Collective nouns in English are very often the stuff of trivia questions. This is due to their rarity in common usage.
There are several that are commonly used, though:
Pride of lions
Flock of sheep
Gaggle of geese
School of fish, etc.
Some are of moderate familiarity but rarely used (except in scientific or poetic use):
Murder of crows
Pod of whales
Some are never used outside trivia contest:
Clowder of cats
Kettle of hawks
Convocation of eagles
And, numerous other obscure collectives.
In general, these terms are seldom used, and are often quite antiquated. Most do not learn them in schools (except as interesting tidbits).
Groups of animals are more likely to be referred to as herds, flocks, or even merely groups.
As to whether or not they can be used with verbs: yes. Typically they take a singular verb form.
The pride runs quickly and quietly when it is on the hunt.
Are they treated seriously so native speakers have to learn them at school? Or is it just a fun thing?
... the list in the Book of Saint Albans (1486) runs to 165 items, many of which, even though introduced by the compaynys of beestys and fowlys, do not relate to venery [words for groups of animals] but to human groups and professions and are clearly humorous.
Are these nouns standard in every English Speaking Country?
They're not very important, and I don't think they're explicitly taught in elementary school.

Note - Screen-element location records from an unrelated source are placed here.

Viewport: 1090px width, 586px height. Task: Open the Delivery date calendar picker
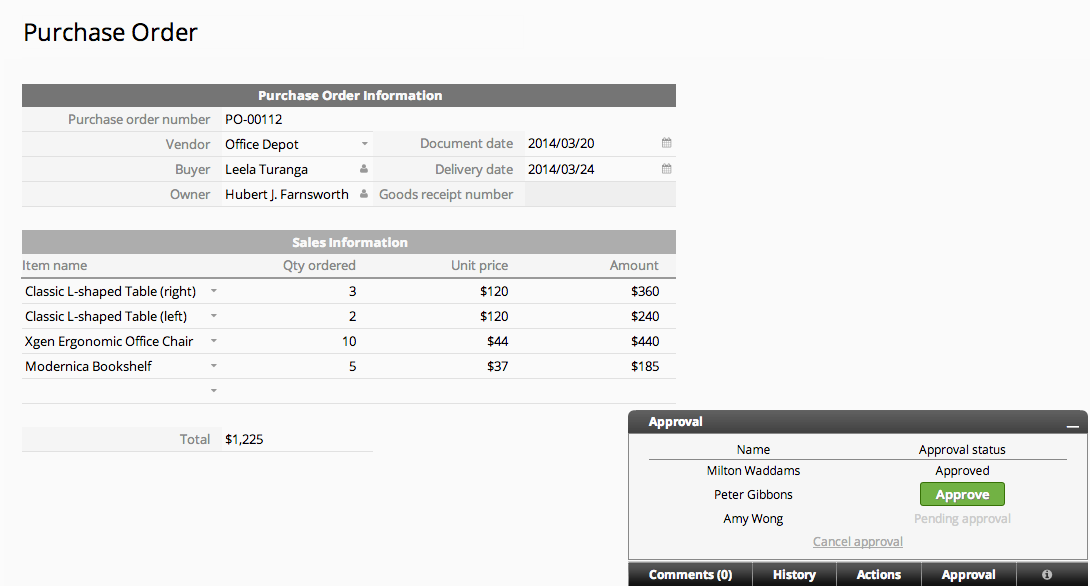pos(666,170)
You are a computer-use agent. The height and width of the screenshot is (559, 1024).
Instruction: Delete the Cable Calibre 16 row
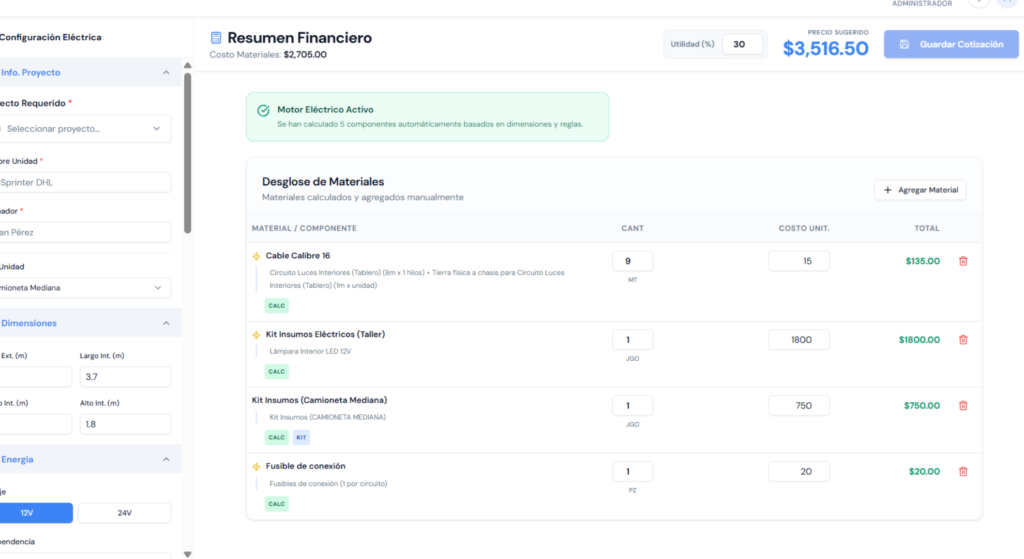(963, 261)
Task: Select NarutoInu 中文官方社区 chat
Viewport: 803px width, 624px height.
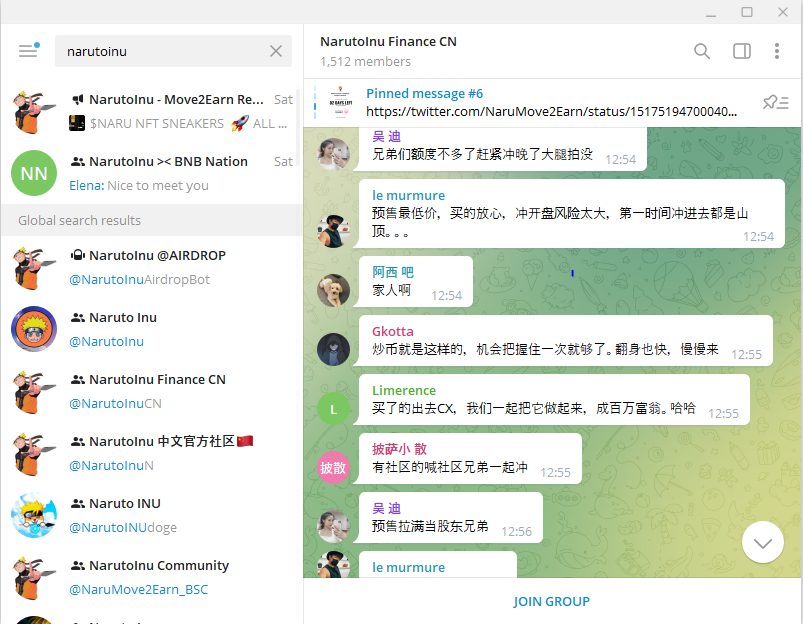Action: pos(150,454)
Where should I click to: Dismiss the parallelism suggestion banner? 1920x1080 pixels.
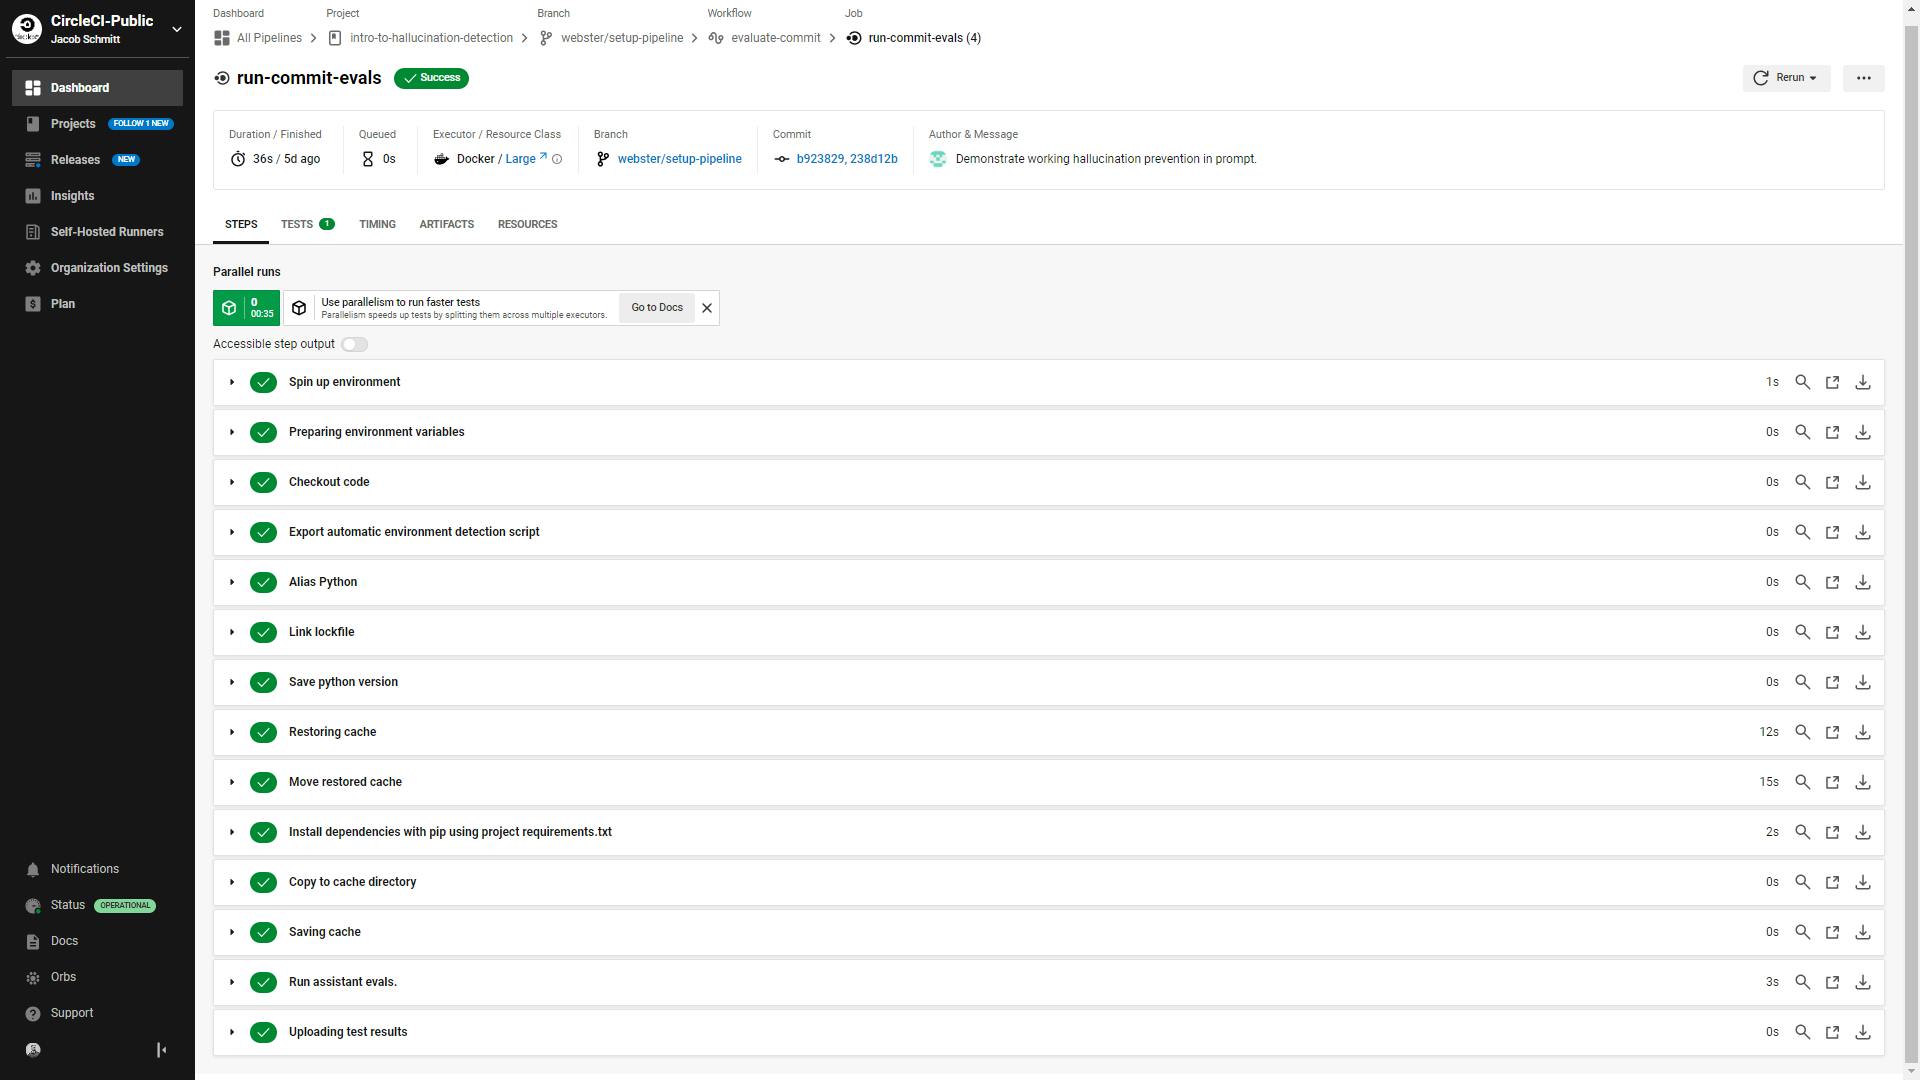[707, 308]
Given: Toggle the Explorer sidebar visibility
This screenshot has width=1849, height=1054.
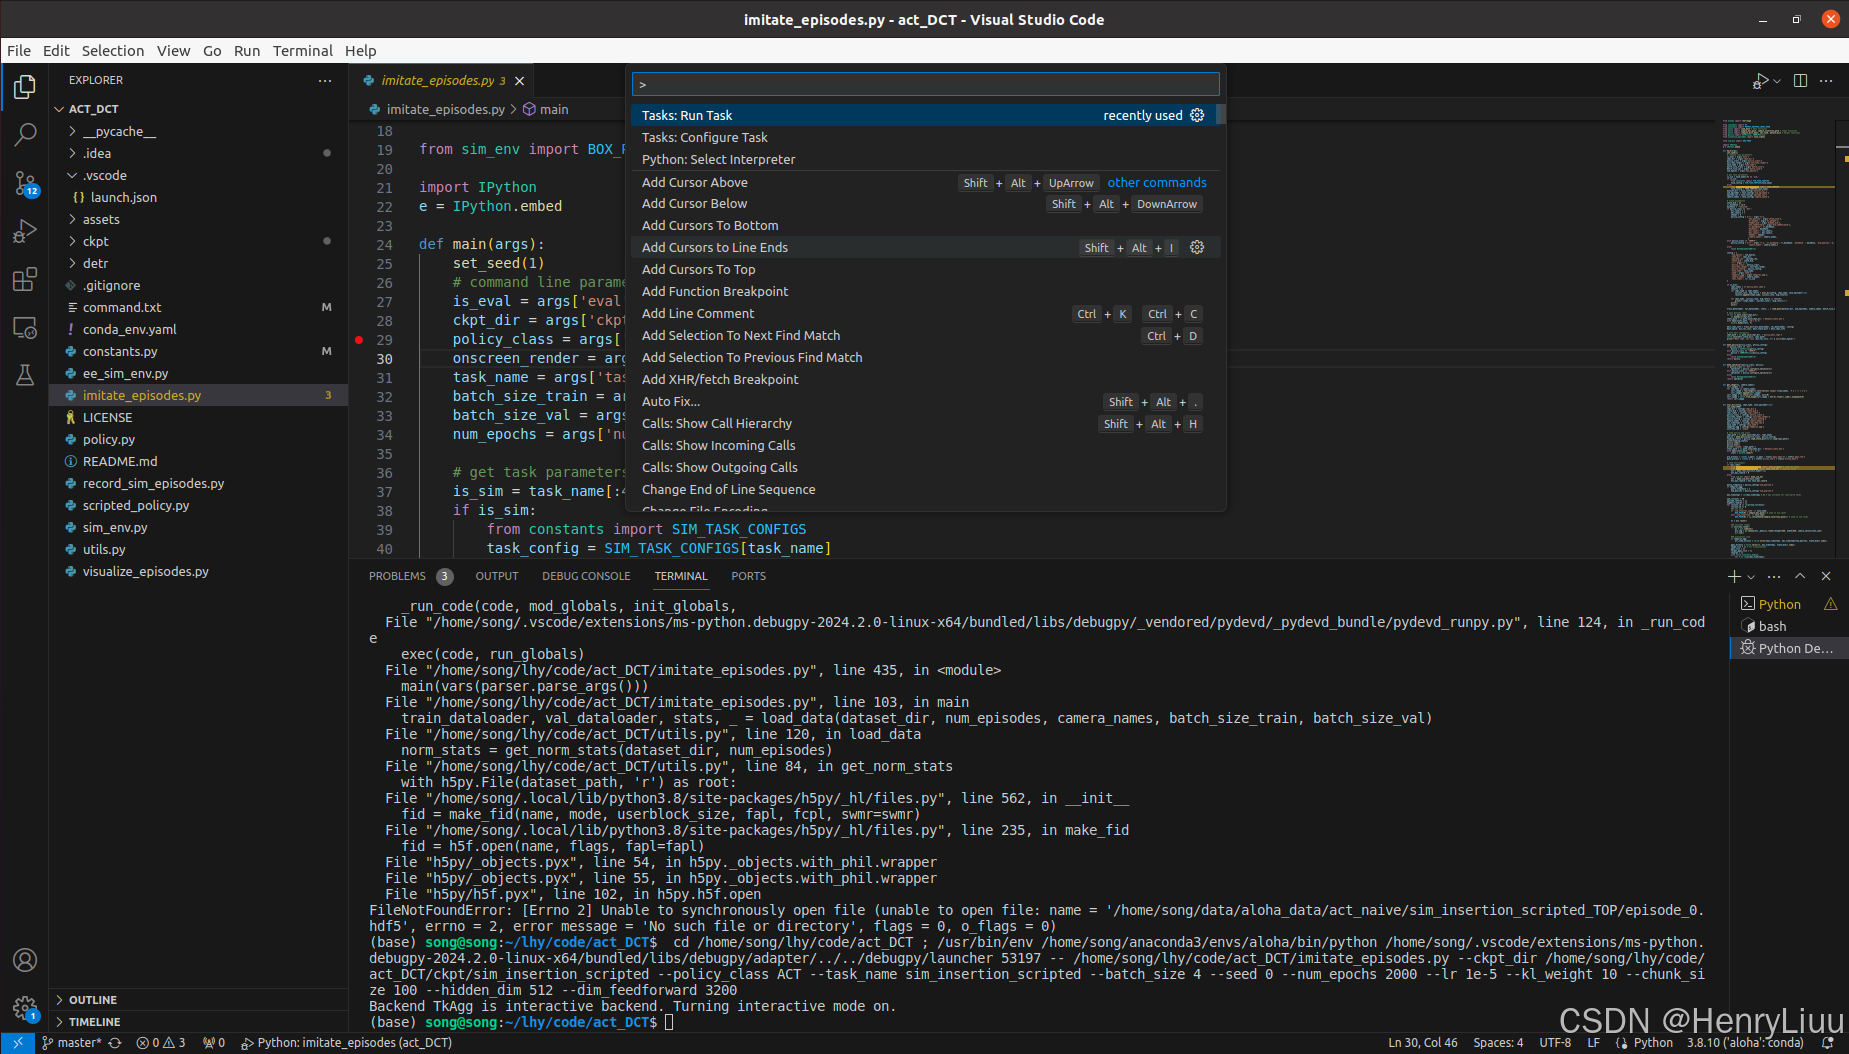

Contrast with some Asian languages such as Chinese and Japanese where the appropriate "counter word" ("measure word") must be memorized along with every noun. In that case, the measure word helps disambiguate the noun from other similar-sounding nouns. In English, the collective noun could be replaced with a generic word such as "bunch" with little or no loss of meaning.
Some are useful metaphors such as gaggle of girls, which implies a noisy boisterous group of young ladies, or the alliterative term of venery bevy of broads which is just a skanktastic term.